If utility prices escalate more than 4% you win. But if they do not escalate that fast you lose.

Not surprisingly, high pressure salesmen from SolarCity and other companies claim utility prices have been increasing for over 20 years at 6% or more. Many of their websites make the same claim. Not so.

Since 2008 utility prices throughout the country have dropped dramatically. Cheap natural gas produced from shale has driven down the price of electricity, most of which is generated from gas.

If utility prices rise slowly, your solar may cost more.  Not the slam dunk savings you’ve been promised.  And if that happens what do you think will happen to the price of your house if you want to sell it?  How willing will buyers be to take on higher operating costs than they would pay the local utility?

And most importantly, will homeowners continue to pay their bills if solar is higher than the local utility’s price?  Or will buyers default, like they did on subprime loans?

Of course, the leasing companies will argue that it’s not all about price.  After all,  your solar panels come maintenance free.  Somebody else owns them.  But the fact is that solar maintenance is negligible.  There are no moving parts.  And most panels carry warranties for 20 years or more.

They will also say that you can prepay your lease and avoid the escalator.  But price up a prepay and you’ll find it’s about the same as buying it outright…without having the risk that 20 years from now you have to pay to remove the panels from your roof.

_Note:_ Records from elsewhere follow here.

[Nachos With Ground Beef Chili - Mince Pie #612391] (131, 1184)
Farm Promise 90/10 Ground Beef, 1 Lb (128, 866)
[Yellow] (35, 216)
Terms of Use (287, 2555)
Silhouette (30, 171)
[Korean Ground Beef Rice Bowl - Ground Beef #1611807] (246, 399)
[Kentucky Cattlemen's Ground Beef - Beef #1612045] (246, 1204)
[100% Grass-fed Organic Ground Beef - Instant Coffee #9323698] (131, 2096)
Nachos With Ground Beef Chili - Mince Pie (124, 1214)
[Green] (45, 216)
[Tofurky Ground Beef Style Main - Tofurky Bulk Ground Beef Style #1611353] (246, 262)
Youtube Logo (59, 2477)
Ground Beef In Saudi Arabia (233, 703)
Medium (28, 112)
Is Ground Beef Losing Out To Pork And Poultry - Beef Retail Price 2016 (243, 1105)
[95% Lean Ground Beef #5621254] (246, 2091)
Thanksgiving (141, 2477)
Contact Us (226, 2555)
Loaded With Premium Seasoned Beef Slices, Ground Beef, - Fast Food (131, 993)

The second devil: You may end up paying twice; first as a homeowner leasing rooftop solar panels, and then as a taxpayer. That is because the third party owners of most rooftop solar – companies like Google, Goldman Sachs, and Bank America – take advantage of the investment tax credits and depreciation allowance that such systems receive from the federal government.

In order to calculate tax credits and depreciation the companies must place a value on the solar system. The higher value, the more the credits and depreciation allowance available to the owners of the panels.  These credits and allowances reduce their taxes, thereby increasing what the rest of us taxpayers pay.

Trouble is that the costs can be easily inflated. And it looks like they have been.  Congress plans hearings on SolarCity’s claims. The Inspector General of the IRS is inspecting the whole industry.

A casual look at reports to Connecticut and Massachusetts regulators, not to mention reports from Arizona and California, appear to raise legitimate questions. If it costs $3.50/watt on average to build a solar system in Connecticut that somebody buys, how can make sense that it costs $4.90-$5.10 to build a solar system in the same state that somebody leases?

The answer is that it can’t. Unless you are claiming a 30% tax credit based on the higher number.

Like the housing bubble, third party solar is hot. Homeowners are snapping up the offers. The stock of SolarCity is soaring. Some call it the Tesla effect, after Elon Musk, the genius behind the electric car and a major stockholder of SolarCity. Reporters are in love with the stock.  Analysts tout it.  The green media swoon over it.

But it may be time to start looking under the hood. Sometimes when a deal is too good to be true … it’s not.

As with subprime mortgages, it is not only homeowners that may be affected. Taxpayers, too, may pay the price. And if the solar industry gets a bad name, perfectly legitimate solar deals may be shelved.

SolarCity and the companies financing third party solar are enjoying free power from the sun. The question is whether their customers – and the rest of us — will get burned.